Tree Models

Hetero SecureBoost

Gradient Boosting Decision Tree(GBDT) is a widely used statistic model for classification and regression problems. FATE has provided a novel lossless privacy-preserving tree-boosting system known as [SecureBoost: A Lossless Federated Learning Framework].

This federated learning system allows a learning process to be jointly conducted over multiple parties with partially common user samples but different feature sets, which corresponds to a vertically partitioned virtual data set. An advantage of SecureBoost is that it provides the same level of accuracy as the non privacy-preserving approach while at the same time, reveal no information of each private data provider.

The following figure shows the proposed Federated SecureBoost framework.

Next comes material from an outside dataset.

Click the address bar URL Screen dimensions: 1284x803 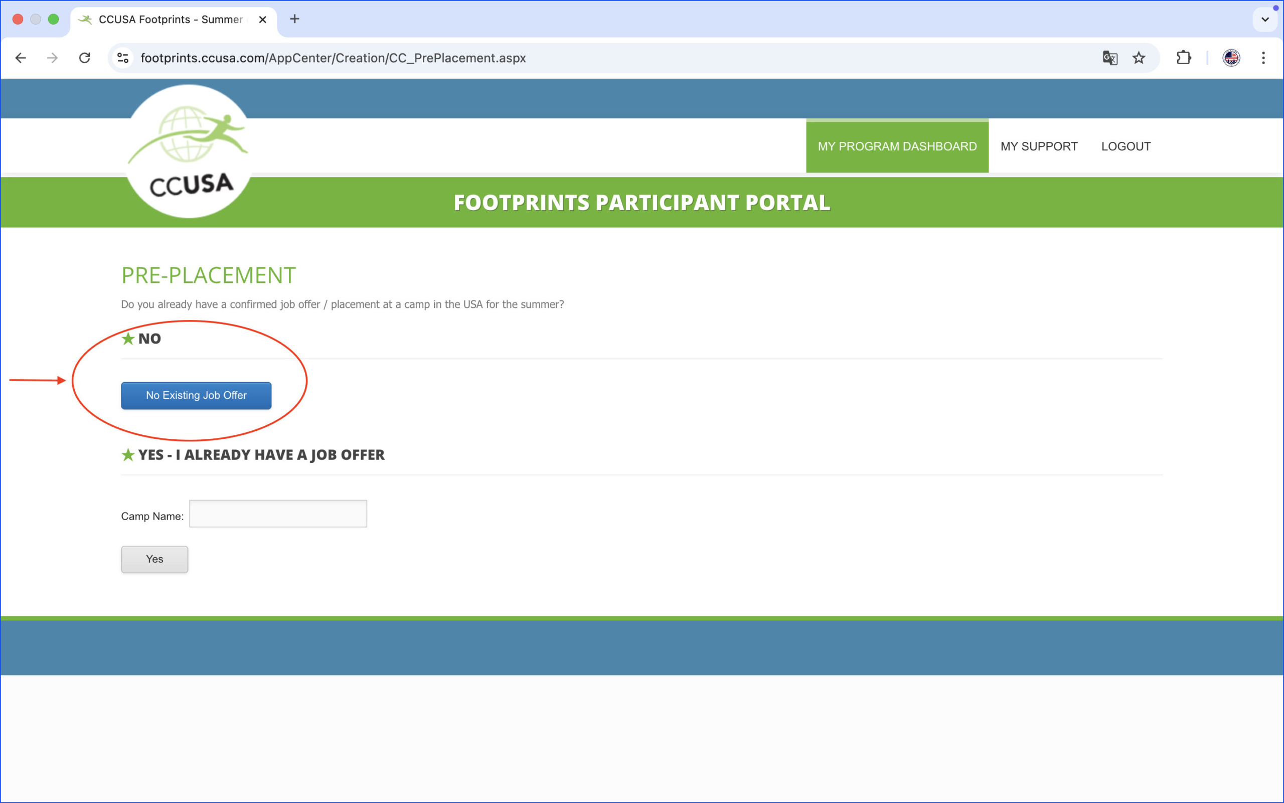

../../_images/secureboost.png

Figure 1: Framework of Federated SecureBoost

Active Party

We define the active party as the data provider who holds both a data matrix and the class label. Since the class label information is indispensable for supervised learning, there must be an active party with access to the label y. The active party naturally takes the responsibility as a dominating server in federated learning.

Passive Party

We define the data provider which has only a data matrix as a passive party. Passive parties play the role of clients in the federated learning setting. They are also in need of building a model to predict the class label y for their prediction purposes. Thus they must collaborate with the active party to build their model to predict y for their future users using their own features.

We align the data samples under an encryption scheme by using the privacy-preserving protocol for inter-database intersections to find the common shared users or data samples across the parties without compromising the non-shared parts of the user sets.

To ensure security, passive parties cannot get access to gradient and hessian directly. We use a “XGBoost” like tree-learning algorithm. In order to keep gradient and hessian confidential, we require the active party to encrypt gradient and hessian before sending them to passive parties. After encrypted the gradient and hessian, active party willsend the encrypted [[gradient]] and [[hessian]] to passive party, the passive party use [[gradient]] and [[hessian]] to calculate the encrypted feature histograms, then encodes the (feature, split_bin_val) and construct a (feature, split_bin_val) lookup table, sends the encode value of (feature, split_bin_val) with feature histograms to active party. After receiving the feature histograms from passive party, the active party decrypt them and find the best gains, if the feature belongs to passive party, send back the encode (feature, split_bin_val) to passive party. The following figure shows the process of federated split finding.

../../_images/split_finding.png

Figure 2: Process of Federated Split Finding

The parties continue the split finding process until finishing constructed the tree. Each party only knows the detailed split information of the tree nodes where the split features belong to its data. The following figure shows the final structure of a single decision tree.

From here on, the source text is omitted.